▶ [Task instructions]
1. In the CBOR parser post, how many extra bytes does the proposed change cost on most 32-bit platforms?
2. Please write the next part of the CBOR parser post, starting after its final sentence.

▶ [Selected excerpt]
Segment Open

By the looks of things, there'll not be more than two CborValue
objects operating on a buffer at the same time, but that's an educated guess. My thinking is that the *next = *value
construct should be replaced by a function that does the duplication; which maybe is a further method in struct CborParserOperations
, perhaps with a separate function that "frees" the duplicate.
Given this more thought, at the moment our problem is centred around the reader context (token
) is a property of the CborValue
which may be cloned, but basically references context that is common to all CborValue
s; fiddle with one, you mess with the context of all others.
The parser operations are referenced by the CborParser
, but nowhere is there a place to reference a parser-global context for a given reader. To my thinking, we need two context areas:
- a parser-global context which stores things like a pointer to the buffer storing (part or all) of the CBOR document being iterated over
- a cursor-local context which stores where a specific instance of
CborValue
is pointed at.
In the end, I think for the cost of an extra sizeof(void*)
bytes (4 bytes on most 32-bit platforms), we move ops
out of the union
inside CborParser
so that it's a separate member, and in its place, just put a generic void*
pointer called ctx
(context) which may be used however the reader code sees fit. Then in CborValue
, we can re-cycle the token
pointer any way we choose.
I re-worked the unit test case so that the reader context pointed directly at the QByteArray
being used, and the token
was simply the unsigned integer byte position, cast to a void *
. The reader operations are tweaked so they receive a pointer to the CborValue
, thus are able to manipulate its token
pointer arbitrarily. I guess if we were paranoid, I could instead pass pointers to the CborParser
's ctx
pointer and CborValue
's token
so that a user-supplied function could modify those without manipulating anything else, but that'd require passing two arguments and not one to those operation functions.
From the writing end… things seem to be straightforward enough, but I'm a bit confused about the CborEncoderAppendType
… this seems to imply the behaviour should change depending on whether we're appending a fixed-length CBOR object or a byte/text string.
This difference in behaviour is not reflected in the default implementation (which just reads/writes to a byte array).

Segment Closed

[Dataset entries]

Segment Open

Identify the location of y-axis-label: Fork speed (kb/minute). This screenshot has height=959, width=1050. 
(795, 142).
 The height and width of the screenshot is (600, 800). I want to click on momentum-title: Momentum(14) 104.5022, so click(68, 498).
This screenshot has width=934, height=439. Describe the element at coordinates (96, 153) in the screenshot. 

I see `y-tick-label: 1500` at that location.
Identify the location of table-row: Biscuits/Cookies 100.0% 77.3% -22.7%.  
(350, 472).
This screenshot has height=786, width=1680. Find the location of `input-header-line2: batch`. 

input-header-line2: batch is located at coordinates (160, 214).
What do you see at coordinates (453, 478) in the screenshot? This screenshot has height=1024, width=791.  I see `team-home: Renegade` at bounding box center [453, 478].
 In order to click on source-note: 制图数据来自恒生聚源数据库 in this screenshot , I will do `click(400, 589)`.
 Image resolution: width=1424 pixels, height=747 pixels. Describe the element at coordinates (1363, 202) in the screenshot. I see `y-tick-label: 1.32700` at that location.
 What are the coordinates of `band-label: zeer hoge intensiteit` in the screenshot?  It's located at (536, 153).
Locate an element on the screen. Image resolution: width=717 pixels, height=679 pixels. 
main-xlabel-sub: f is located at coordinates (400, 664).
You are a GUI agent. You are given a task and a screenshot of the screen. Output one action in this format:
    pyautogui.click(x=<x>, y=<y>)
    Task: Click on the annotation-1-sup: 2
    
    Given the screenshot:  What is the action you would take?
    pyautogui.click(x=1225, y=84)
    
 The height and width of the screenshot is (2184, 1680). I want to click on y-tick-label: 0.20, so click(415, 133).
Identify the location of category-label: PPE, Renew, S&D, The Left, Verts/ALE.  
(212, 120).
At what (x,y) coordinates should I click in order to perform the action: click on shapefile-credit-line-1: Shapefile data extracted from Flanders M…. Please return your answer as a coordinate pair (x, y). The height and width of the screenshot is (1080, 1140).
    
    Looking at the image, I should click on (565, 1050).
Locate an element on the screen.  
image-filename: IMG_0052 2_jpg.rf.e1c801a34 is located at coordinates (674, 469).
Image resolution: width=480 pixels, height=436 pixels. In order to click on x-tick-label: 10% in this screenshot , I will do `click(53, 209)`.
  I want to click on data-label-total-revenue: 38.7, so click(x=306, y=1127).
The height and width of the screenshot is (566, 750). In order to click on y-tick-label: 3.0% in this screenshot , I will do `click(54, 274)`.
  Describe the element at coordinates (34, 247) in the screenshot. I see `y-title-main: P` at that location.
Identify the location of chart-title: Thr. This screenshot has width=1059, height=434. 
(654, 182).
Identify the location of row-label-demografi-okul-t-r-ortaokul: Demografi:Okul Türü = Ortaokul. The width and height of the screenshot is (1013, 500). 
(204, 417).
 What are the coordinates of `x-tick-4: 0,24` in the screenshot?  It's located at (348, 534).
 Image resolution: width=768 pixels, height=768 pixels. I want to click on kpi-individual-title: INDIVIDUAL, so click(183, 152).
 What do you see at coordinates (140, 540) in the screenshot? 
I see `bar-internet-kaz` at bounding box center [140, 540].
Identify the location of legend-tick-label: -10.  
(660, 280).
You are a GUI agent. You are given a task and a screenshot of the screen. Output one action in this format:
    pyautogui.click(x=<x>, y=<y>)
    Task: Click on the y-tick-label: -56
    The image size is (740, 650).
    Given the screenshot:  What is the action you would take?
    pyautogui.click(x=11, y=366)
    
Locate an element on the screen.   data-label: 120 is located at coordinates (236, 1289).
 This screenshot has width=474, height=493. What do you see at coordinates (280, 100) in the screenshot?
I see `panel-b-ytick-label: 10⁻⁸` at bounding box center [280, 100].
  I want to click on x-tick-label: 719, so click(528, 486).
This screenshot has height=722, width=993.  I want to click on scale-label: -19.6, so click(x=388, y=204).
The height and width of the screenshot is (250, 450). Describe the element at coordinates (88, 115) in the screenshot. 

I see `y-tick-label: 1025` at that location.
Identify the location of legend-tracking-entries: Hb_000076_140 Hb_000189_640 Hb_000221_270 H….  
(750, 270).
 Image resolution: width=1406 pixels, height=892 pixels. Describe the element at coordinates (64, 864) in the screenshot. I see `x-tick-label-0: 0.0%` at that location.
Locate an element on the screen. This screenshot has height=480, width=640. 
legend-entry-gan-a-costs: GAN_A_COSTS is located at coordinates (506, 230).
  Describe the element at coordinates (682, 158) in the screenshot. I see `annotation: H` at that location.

Segment Closed

▶ [Answers to the exercise]
1. 4 bytes, the extra sizeof(void*).

2.
Things seem to be working for both read and write on my devices… reading a file off SPIFFS and "streaming" it through a small buffer. If I avoid using dangerous tinycbor
functions like cbor_value_get_byte_string_chunk
or using the next
argument provided by some iteration functions, things work well enough with my changes.
Question is, since I based off https://github.com/thiagomacieira/tinycbor/tree/dev do I submit the pull request there, or on this project?
Hello
Sorry for the delay, I was unavailable last week.
From the writing end… things seem to be straightforward enough, but I'm a bit confused about the CborEncoderAppendType… this seems to imply the behaviour should change depending on whether we're appending a fixed-length CBOR object or a byte/text string.
That's what is in the design, but looking at my own code, that enumeration is unused. I don't have notes why I added that enumeration, but for some reason a few years ago I thought it was important to let the handler know whether the data being appended was part of CBOR structured data or the free-form string content. When you add a string to CBOR, the callback function is called twice; once with CborEncoderAppendCborData
with the string byte descriptor and length, and once with CborEncoderAppendStringData
.
Question is, since I based off https://github.com/thiagomacieira/tinycbor/tree/dev do I submit the pull request there, or on this project?
What I should do is import everything from there into the dev branch here, create the new "main" branch from it, delete the "master" branch, so your PRs should go here, not to the fork where I make my own changes. Let me see if I can get a week of dedicated time to TinyCBOR so we can make progress towards the 0.6 release.
Meanwhile, thanks for the PRs in that branch/fork. I can pick them up and try with Qt, to see if it breaks anything or causes performance regressions.
Ok, I've updated the main and dev branches (they're now in sync) with 0.6. The last release of 0.5 is done.
Can I ask you to retarget this to dev branch, for an upcoming 0.7 release?
Sure, I'll have a look. :-)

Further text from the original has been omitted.